Stored dataset items:
◆ ◆ ◆

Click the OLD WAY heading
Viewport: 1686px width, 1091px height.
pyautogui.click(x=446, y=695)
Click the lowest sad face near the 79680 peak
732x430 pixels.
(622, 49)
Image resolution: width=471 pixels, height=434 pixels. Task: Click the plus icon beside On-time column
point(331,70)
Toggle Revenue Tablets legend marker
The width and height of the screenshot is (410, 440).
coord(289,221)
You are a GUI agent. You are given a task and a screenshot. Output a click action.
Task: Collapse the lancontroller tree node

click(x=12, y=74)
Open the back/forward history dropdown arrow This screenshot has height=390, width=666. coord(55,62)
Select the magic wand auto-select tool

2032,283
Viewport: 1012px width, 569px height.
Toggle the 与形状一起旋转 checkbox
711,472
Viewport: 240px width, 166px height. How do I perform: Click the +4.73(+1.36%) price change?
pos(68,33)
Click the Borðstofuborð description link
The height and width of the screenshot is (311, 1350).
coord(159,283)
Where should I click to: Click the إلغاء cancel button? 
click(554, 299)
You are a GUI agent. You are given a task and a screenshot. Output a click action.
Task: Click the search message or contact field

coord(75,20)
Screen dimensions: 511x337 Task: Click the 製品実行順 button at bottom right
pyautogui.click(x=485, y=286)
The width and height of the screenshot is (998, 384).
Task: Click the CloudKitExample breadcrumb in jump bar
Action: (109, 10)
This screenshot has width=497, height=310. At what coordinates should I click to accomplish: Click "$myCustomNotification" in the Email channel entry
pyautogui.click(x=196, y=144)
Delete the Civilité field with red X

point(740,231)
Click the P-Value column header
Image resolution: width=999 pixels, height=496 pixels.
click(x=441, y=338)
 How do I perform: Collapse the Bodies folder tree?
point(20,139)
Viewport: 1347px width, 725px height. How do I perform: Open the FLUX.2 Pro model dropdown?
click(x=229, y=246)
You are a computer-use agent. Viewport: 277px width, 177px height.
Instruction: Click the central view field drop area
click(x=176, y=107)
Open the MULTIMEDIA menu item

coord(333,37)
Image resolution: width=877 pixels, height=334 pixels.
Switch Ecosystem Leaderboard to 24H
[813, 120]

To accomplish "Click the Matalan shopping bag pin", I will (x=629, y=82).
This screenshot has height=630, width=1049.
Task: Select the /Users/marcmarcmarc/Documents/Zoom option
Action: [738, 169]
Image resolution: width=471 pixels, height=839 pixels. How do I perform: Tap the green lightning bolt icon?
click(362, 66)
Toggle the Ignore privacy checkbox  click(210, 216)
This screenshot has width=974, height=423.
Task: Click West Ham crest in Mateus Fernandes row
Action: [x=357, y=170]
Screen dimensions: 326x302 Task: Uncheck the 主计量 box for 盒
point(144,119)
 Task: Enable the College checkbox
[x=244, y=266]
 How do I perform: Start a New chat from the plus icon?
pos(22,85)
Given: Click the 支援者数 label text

◆ ◆ ◆

--- Exercise brief ---
In the entries above, copy the lines from the one that contains "Toggle the Ignore" through the last line, exactly as they appear.

--- Answer for this exercise ---
Toggle the Ignore privacy checkbox  click(210, 216)
This screenshot has width=974, height=423.
Task: Click West Ham crest in Mateus Fernandes row
Action: [x=357, y=170]
Screen dimensions: 326x302 Task: Uncheck the 主计量 box for 盒
point(144,119)
 Task: Enable the College checkbox
[x=244, y=266]
 How do I perform: Start a New chat from the plus icon?
pos(22,85)
Given: Click the 支援者数 label text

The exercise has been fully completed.